Ultrafast Nanophotonic Devices For Optical Interconnects
VI-Systems GmbH, Hardenbergstrasse 7, D-10623 Berlin, Germany
1. Introduction
The ever-growing serial transmission speed of electrical interfaces is primarily driven by an increase in the microprocessor bandwidth caused by silicon scaling. As the density of transistors doubles every two years, the processor bandwidth increases, and the speed of the input/output (I/O) ports must increase. Moore’s Law for data communications predicts that a four-fold increase in the I/O speed is needed each 4-5 years. This scaling of speed imposes severe challenges to both copper and standard low-cost optical interconnects, which are presently limited to bit rates of ~10 Gb/s.
At the same time, according to the IEEE Ethernet Roadmap (Fig. 1) the single I/O bit rate should approach 100 Gb/s by 2017 while the aggregated transmission rate will increase to 5 Tb/s. At I/O speeds of 5–10 Gb/s, copper cables and connectors are becoming too energy consuming and bulky, so a massive deployment of optical interconnects is already starting.
Figure 1. IEEE Roadmap for the core and I/O bit rates.
*On leave from Ioffe Physical-Technical Institute of Russian Academy of Sciences, St. Petersburg 194021, Russia.
2. Recent progress in optical components
Very short-range optical links are presently served by multimode vertical-cavity surface-emitting lasers (VCSELs) as transmitters and PIN photodetectors as detectors.
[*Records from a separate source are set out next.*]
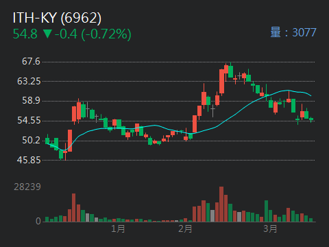Click the 63.25 price axis label
329x247 pixels.
point(29,81)
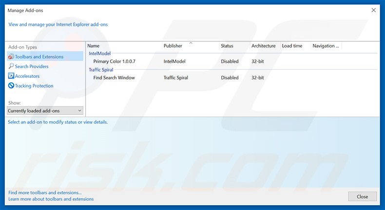385x210 pixels.
Task: Click the Accelerators icon
Action: (11, 76)
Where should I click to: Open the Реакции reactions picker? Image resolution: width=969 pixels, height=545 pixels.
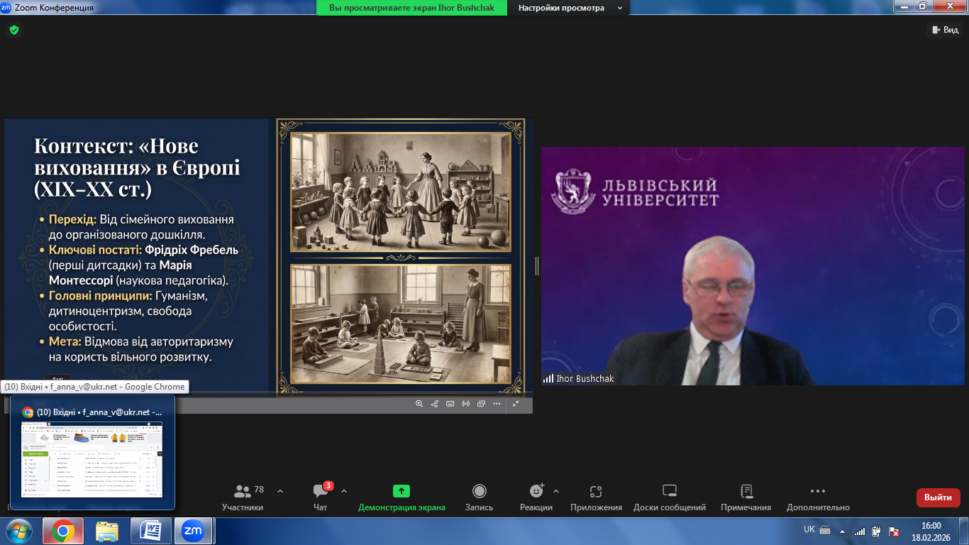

Previously it was believed that going beyond 10 Gb/s with VCSELs unavoidably causes problems with reliability and spectral quality. As a result, for example, the 17 Gb/s VCSEL bit rate was abandoned in the recent 2009 fiber channel standard in favor of a reduced 14 Gb/s rate.
To overcome the problems of conventional VCSELs several approaches have been proposed:
• “antiwaveguiding” VCSEL designs that suppress in-plane microdisk modes competing for the gain and also increase the strength of the main VCSEL transition;1
• the use of 850 nm quantum dots (QDs) that help to increase the differential gain, while localization of nonequilibrium carriers on QDs improves device reliability;
• advanced mask and oxide aperture designs enable devices with extremely low electrical parasitics, including capacitances as low as < 90 fF.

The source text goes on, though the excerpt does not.